Aunque en ocasiones estos forjados quedaban a la vista (previa retirada de las mochetillas), lo usual era cerrarlos por su cara inferior con un enlucido de yeso que se tendía sobre una red de tomizas que se clavaban sobre las mochetillas, utilizando para ello un tablero como encofrado (Fig. VI-4).

La fórmula más habitual era enlistonar el forjado por su cara inferior con una red tupida de tablillas (separadas 1 dedo=1.7cm) que fijadas a las viguetas con tachuelas, servían de soporte al tendido de yeso (Fig. VI-5).

Forjado de “botes” cerámicos. En este caso, el relleno se realizaba completo de yeso,

aligerándolo mediante la inclusión de unas piezas cerámicas cilíndricas llamadas “botes”, que se colocaban entre las viguetas y pegadas entre ellas. El relleno se ejecutaba sobre un tablero inferior, a modo de encofrado. Para asegurar la suficiente adherencia con el relleno, se entomizaban las viguetas, lo que permitía tender toda la cara inferior de yeso sin necesidad de recurrir a costosos falsos techos (Fig. VI-6).

Fig. VI-6: Entrevigado de yeso aligerado con botes cerámicos

Los botes cerámicos suelen tener forma troncocónica irregular, de unos 20 cm de altura y unos 15 cm de diámetro superior y 12 cm de diámetro inferior. Suelen colocarse a unos 25 cm de separación, a tope. Esto supone un volumen de unos 0.003 m3, y una reducción de

volumen del entrevigado de unos 0.012 m3/m y vigueta.

Aunque este sistema es muy típico de Madrid, también fue utilizado en toda España, e incluso podemos encontrarlo en Europa, tal y como se puede ver en la Fig. VI-8.
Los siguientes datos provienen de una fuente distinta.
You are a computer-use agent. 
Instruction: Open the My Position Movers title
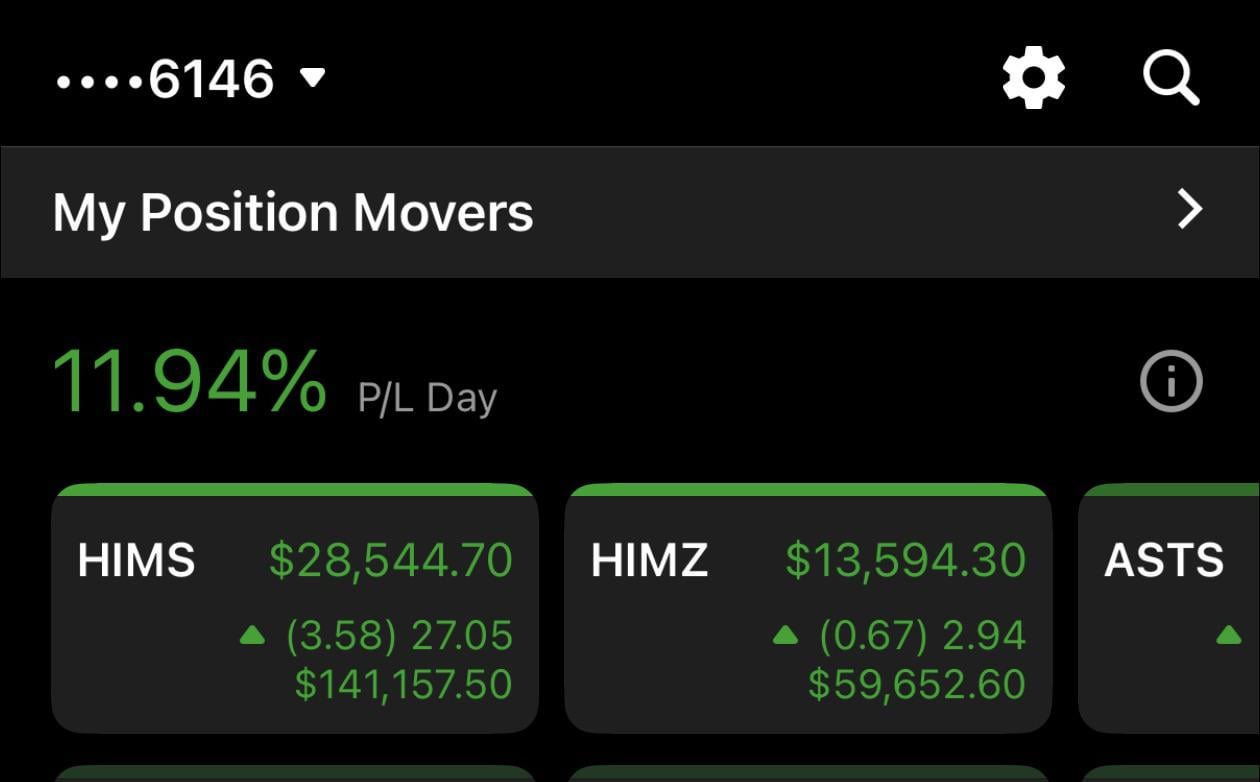(293, 212)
Fig. VI-8: Sección de forjado de botes cerámicos en una rehabilitación en Munich, Alemania

Forjado de bovedilla tabicada cerámica. Menos frecuente en este tipo de edificaciones, su

utilización era adecuada para separaciones de viguetas entre 3 y 4 veces el espesor del madero. Sobre el ya mencionado sistema de mochetillas, se construían unas bóvedas tabicadas con ladrillo de tejar, tomado con yeso. Sobre la bóveda, se rellenaba con yeso y cascote hasta enrasar la vigueta (Fig. VI-9).

Esta solución aligeraba mucho el forjado, aunque requería de un falso techo inferior, normalmente realizado mediante un enlistonado de madera tendido de yeso (Fig. VI-10).

Fig. VI-9: Entrevigado de bovedilla tabicada

Fig. VI-10: Vista inferior de forjado de bovedilla tabicada, con falso techo enlistonado [4]

Forjado de relleno macizo. También era un sistema frecuente, consistente en un relleno del

espacio entre viguetas con una mezcla de yeso y todo tipo de cascote de obra (trozos de ladrillo, yesones, etc), cuyo objeto era aligerar lo posible el relleno (Fig. VI-11).

Su ventaja principal era la facilidad y rapidez de ejecución, así como el facilitar un guarnecido de yeso inferior. Sin embargo, y así lo denunciaba J. de Villanueva en su Tratado de Albañilería (1827) [3], suponía un peso excesivo, que podía provocar la fisuración de los enlucidos de los tabiques.

Para asegurar la adherencia con el relleno, se entomizaban los maderos entre sí, formando una trama de tomiza que cruzaba el espacio a rellenar. Para su ejecución, se utilizaba un tablero inferior a modo de encofrado, formado por 3 o 4 tablas, clavadas a los maderos.

Fig. VI-11: Entrevigado macizo de yeso aligerado con cascote

Fig. VI-12: Vista inferior de forjado con entrevigado macizo de yeso y cascote [4]

Forjado de entablado. Es usual encontrar este tipo en los suelos de los bajocubiertas, al no

requerir un piso de calidad.

El forjado se formaba exclusivamente con las viguetas, y un entablado superior clavado. Por su parte inferior, se construía un falso techo de tablillas tradicional. Se trata en realidad de una solución tradicional comúnmente utilizada en la Castilla rural.

No es infrecuente encontrar este tipo de forjado, pero “vacío” sin entablado alguno en dichos espacios bajo la cubierta.

Los suelos que encontramos en la actualidad son variopintos, fruto de las sucesivas transformaciones que cada vecino ha ido realizando a lo largo de la dilatada historia de estos edificios, y siempre caracterizados por tener grandes espesores debido a las distintas capas, lo que ha provocado un sobrepeso importante que normalmente acusa el forjado en su

marcada flecha. Los suelos originales pueden ser de yeso, y en las casas más importantes, de losetas de arcilla, o bien un tablero de madera o de ladrillo, sobre los que aparecen solados posteriores, normalmente pétreos.